__What you will do__:
I would like the line with "Tap the received mail envelope icon" and every line after it, down to the end of the entries below, output exactly and without pictures.

__Excerpted records__:
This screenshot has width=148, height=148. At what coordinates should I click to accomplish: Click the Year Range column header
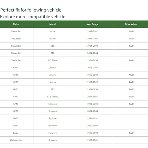[x=93, y=24]
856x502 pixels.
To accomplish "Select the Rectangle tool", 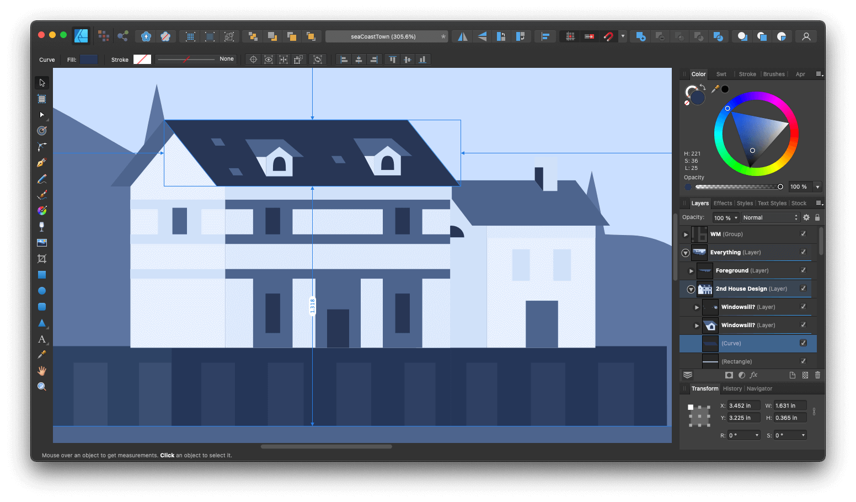I will click(41, 275).
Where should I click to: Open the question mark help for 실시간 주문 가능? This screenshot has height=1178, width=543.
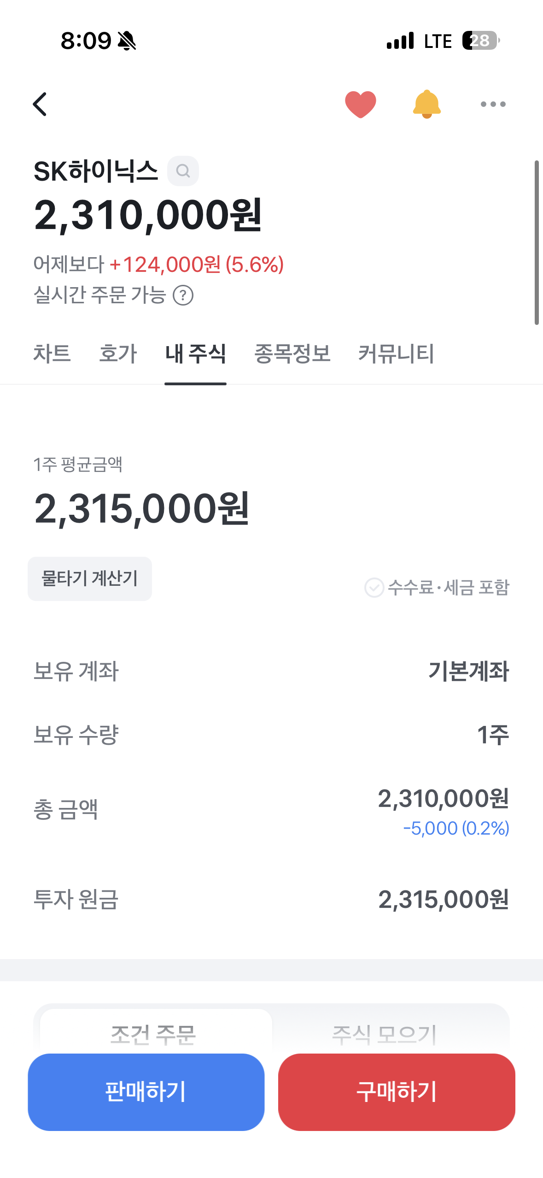pyautogui.click(x=183, y=295)
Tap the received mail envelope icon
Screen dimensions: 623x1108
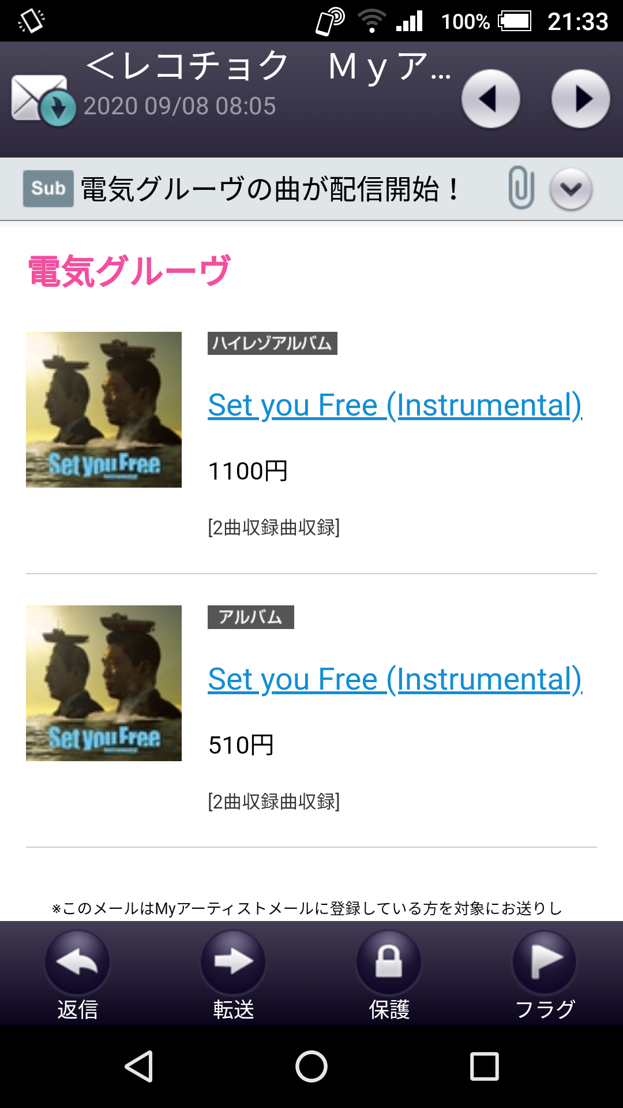(42, 99)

__Exercise result__:
Tap the received mail envelope icon
Screen dimensions: 623x1108
(42, 99)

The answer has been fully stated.